Good lord, I just quoted the Spice Girls. I need to sit down for a second.
OK, better now. Still, this will just be a jumble of thoughts more than a proper entry.
I’ve been playing some more with Spycyroll, and I think I’m making headway on adapting it for my purposes. Until today I’ve just been letting it continue to accumulate posts without removing any; as a result, my aggregate page was well over 400K and growing. (The reason for this is related to the date issues I referred to earlier.) Tonight I got (slightly) brighter and realized all I had to do is to put read files in one directory and unread files in another. Through the magic of Python, that took all of about five lines of code, and my aggregate page is a much healthier 16K.
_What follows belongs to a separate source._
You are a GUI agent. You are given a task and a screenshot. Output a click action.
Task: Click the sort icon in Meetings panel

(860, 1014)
Holding on to all of those deleted files is still an issue. Because I can’t tell what items are no longer in a feed, it’s necessary to hold on to all of them. I’m thinking a database will be necessary, probably of MD5 checksums for each post, but I’m not comfortable enough with Python to start messing around with its database support yet.
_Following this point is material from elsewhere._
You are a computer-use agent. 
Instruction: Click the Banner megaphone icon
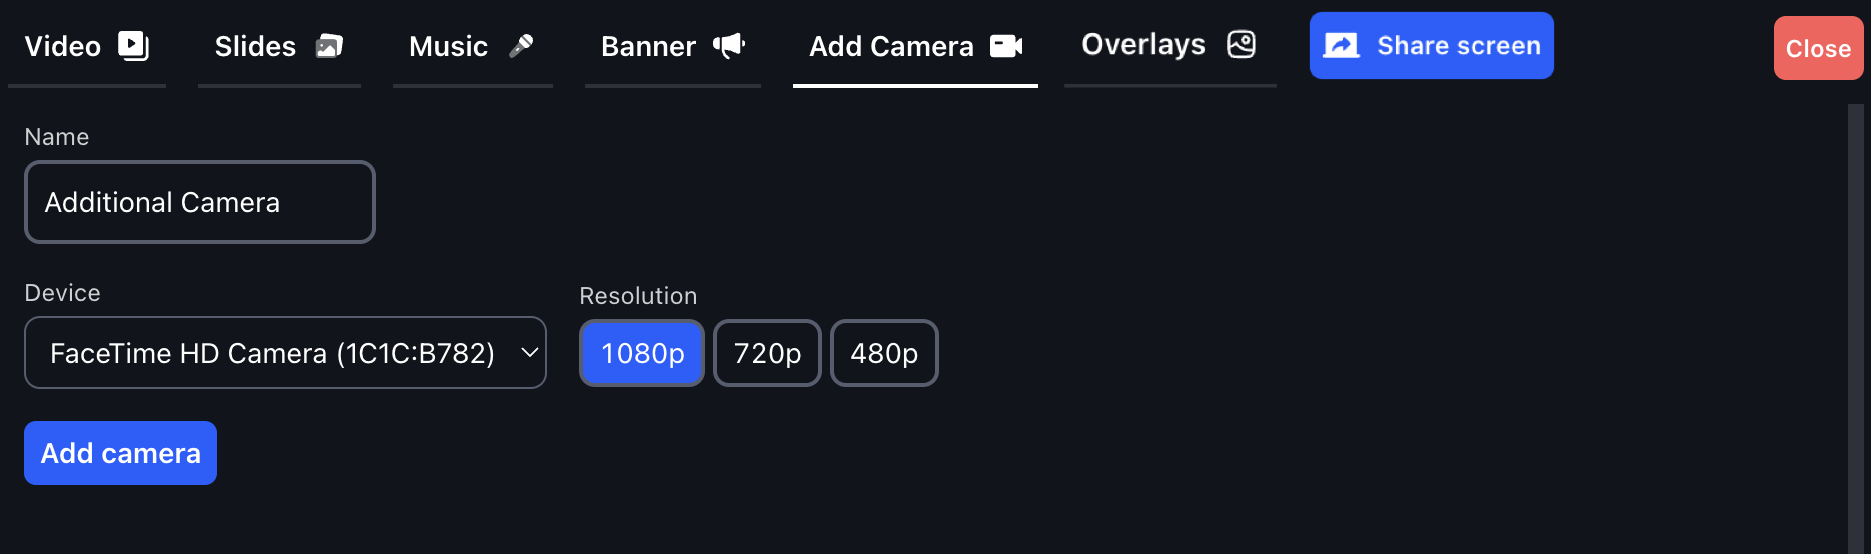pyautogui.click(x=729, y=46)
I’ve also realized that although rssparser.py
does nice resource retrieval (using If-Modified-Since
/Last-Modified
, If-None-Match
/ETag
, and Accept-Encoding: gzip
), Spycyroll doesn’t take advantage of it. I’ll probably use the filesystem to store that information too in the interim.
A few things to consider there, and there’s more, but I’m getting antsy to try some of this out….
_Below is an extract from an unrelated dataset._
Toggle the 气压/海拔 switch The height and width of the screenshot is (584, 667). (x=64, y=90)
It works, mostly. Now that I’m taking advantage of smart retrieval, the site links in the blogroll part of the page aren’t being filled in, because they’re pulled from the channel. Two steps forward….
MD5 is what AmphetaFrames uses (see previous comment on “MMmMm. Spycy.”. I’m lazy). MD5 and per item APIs will be added in a future version of AmphetaDesk (this missing functionality, which will give me the chance to do “don’t show me items I’ve seen before”) is the sole reason why AmphetaDesk isn’t a 1.0 product yet.